The entire crew of the TE SubCom Dependable is standing in the sun out on deck, wearing life jackets and toting survival suits, just wrapping up a weekly drill. Suddenly we all hear a gigantic whooshing noise. We run to the port rail and look down on a 40' humpback whale surfacing, slow and stately, just feet from the ship. We watch in awe as a second whale slowly rises into view, breaks the surface with its long rostrum, and expels almost 1000 gallons of air out of its lungs with another huge WHOOOOOOSH. Much to the delight of the crew with a plethora of cameras, the two whales laze back and forth near the bow of the ship for nearly an hour.

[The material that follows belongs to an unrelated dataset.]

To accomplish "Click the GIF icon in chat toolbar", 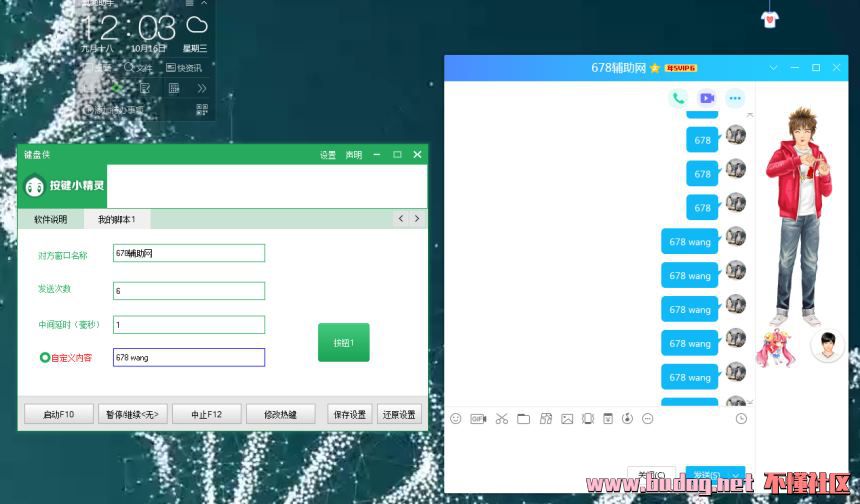I will pyautogui.click(x=478, y=419).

We are the Protected Species Visual Observers onboard this cruise. Although we do this work for a living, we still get a charge from seeing these majestic creatures up close. Our job on board is to make sure no marine mammals are endangered by the activities of the ship. We keep a constant lookout for whales, dolphins, and pinnipeds. We record the species and how many are there, and alert the project managers if the animals come too close to the ship's operations. The ship's bridge wings, 21m above the water, provide a great unobstructed lookout platform from which we can see approximately 7 miles to the horizon. Thus far on this cruise we have seen humpbacks, fin whales, a sei whale, Risso's dolphins, Northern right whale dolphins, Dall's porpoises, a California sea lion, and lots and lots of Pacific white-sided dolphins, but nothing has been as spectacular as the two visiting humpbacks.